▸ **Task**:
Among the records that follow, find the line with "9898 (52, 2019)" and the line with "Cookieverklaring (44, 2539)". Set down those lines and all lines between them exactly, without adding anything.

▸ **Source data**:
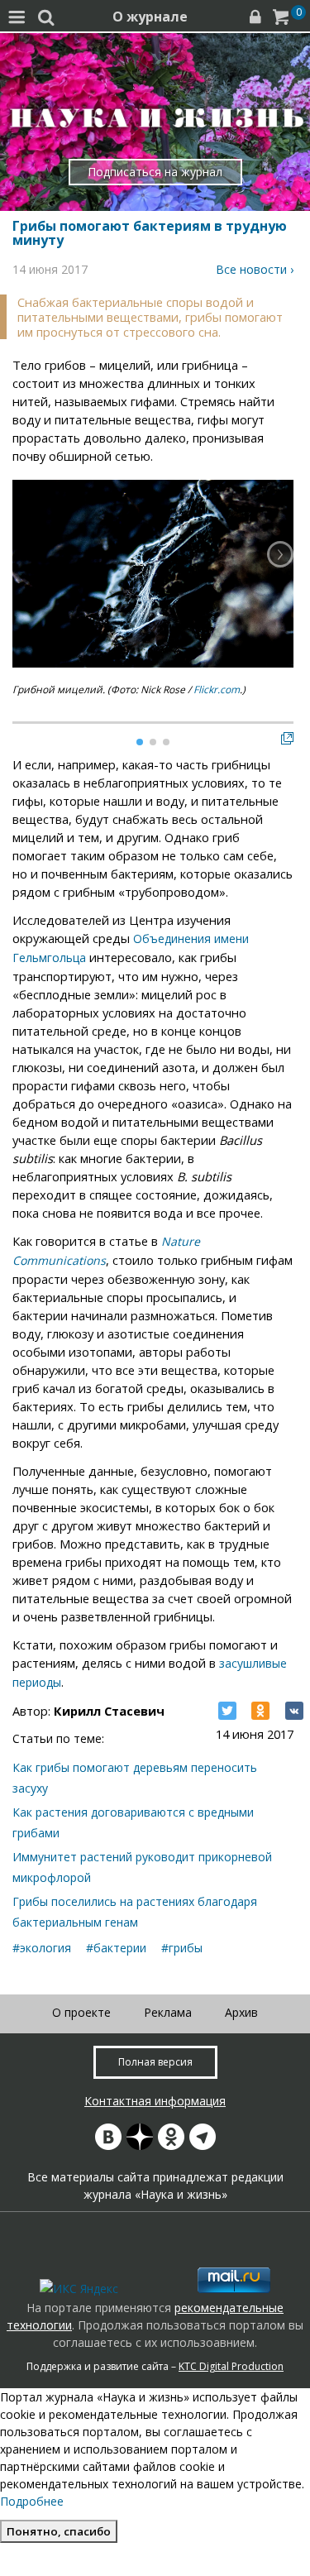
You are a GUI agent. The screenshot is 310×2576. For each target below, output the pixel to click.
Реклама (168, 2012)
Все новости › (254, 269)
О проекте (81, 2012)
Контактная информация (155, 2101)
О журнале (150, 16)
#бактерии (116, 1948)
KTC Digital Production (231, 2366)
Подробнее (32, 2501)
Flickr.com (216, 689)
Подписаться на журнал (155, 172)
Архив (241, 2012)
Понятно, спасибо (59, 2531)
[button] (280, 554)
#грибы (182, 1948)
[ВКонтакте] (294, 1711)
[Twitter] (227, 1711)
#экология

---

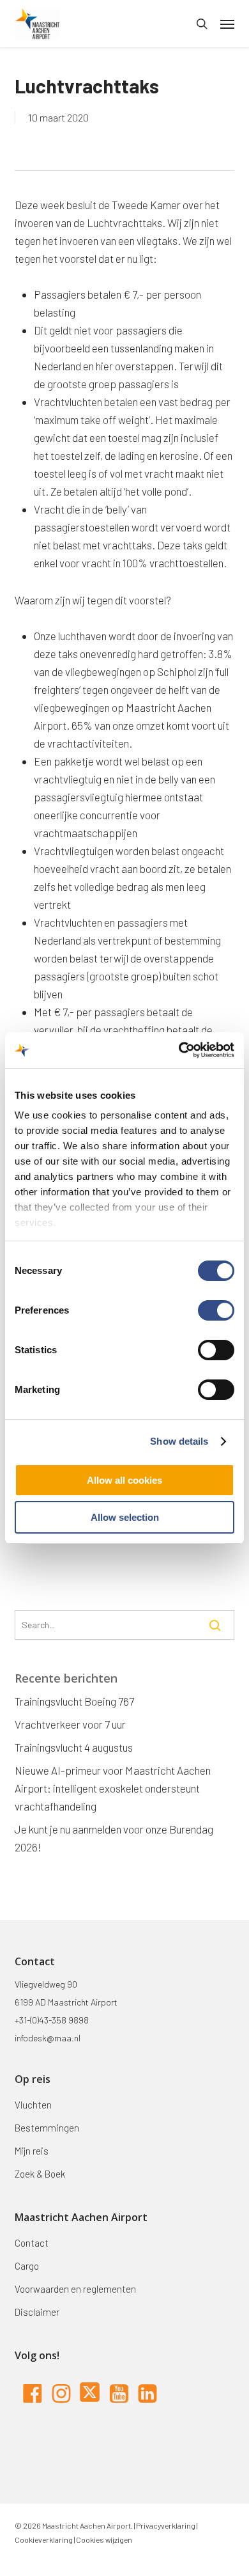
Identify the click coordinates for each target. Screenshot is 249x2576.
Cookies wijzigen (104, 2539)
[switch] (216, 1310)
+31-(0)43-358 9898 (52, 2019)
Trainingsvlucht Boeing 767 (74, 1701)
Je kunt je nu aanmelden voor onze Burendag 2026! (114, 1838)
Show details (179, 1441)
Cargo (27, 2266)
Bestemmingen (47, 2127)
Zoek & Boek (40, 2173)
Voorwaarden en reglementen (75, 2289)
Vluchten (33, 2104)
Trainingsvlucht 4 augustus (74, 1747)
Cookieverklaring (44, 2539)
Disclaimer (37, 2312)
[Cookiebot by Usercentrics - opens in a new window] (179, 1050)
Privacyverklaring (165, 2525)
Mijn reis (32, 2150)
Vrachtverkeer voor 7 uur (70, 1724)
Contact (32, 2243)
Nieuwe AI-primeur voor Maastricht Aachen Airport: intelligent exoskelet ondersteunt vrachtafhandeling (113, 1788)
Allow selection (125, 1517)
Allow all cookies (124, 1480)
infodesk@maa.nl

==

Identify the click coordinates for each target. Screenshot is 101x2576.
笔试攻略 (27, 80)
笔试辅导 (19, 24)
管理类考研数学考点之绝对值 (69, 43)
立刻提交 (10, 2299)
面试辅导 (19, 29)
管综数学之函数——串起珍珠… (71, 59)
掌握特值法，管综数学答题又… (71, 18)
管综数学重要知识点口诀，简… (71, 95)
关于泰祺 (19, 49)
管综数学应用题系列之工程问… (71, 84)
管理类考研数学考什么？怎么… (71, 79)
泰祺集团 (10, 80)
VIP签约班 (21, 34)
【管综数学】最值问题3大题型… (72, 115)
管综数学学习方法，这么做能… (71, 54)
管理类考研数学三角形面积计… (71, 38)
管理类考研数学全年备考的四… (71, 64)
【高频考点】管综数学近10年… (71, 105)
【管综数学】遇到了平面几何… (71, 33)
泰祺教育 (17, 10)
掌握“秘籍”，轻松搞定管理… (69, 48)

▸ **Response area**:
+31-(0)43-358 9898 (52, 2019)
Trainingsvlucht Boeing 767 (74, 1701)
Je kunt je nu aanmelden voor onze Burendag 2026! (114, 1838)
Show details (179, 1441)
Cargo (27, 2266)
Bestemmingen (47, 2127)
Zoek & Boek (40, 2173)
Voorwaarden en reglementen (75, 2289)
Vluchten (33, 2104)
Trainingsvlucht 4 augustus (74, 1747)
Cookieverklaring (44, 2539)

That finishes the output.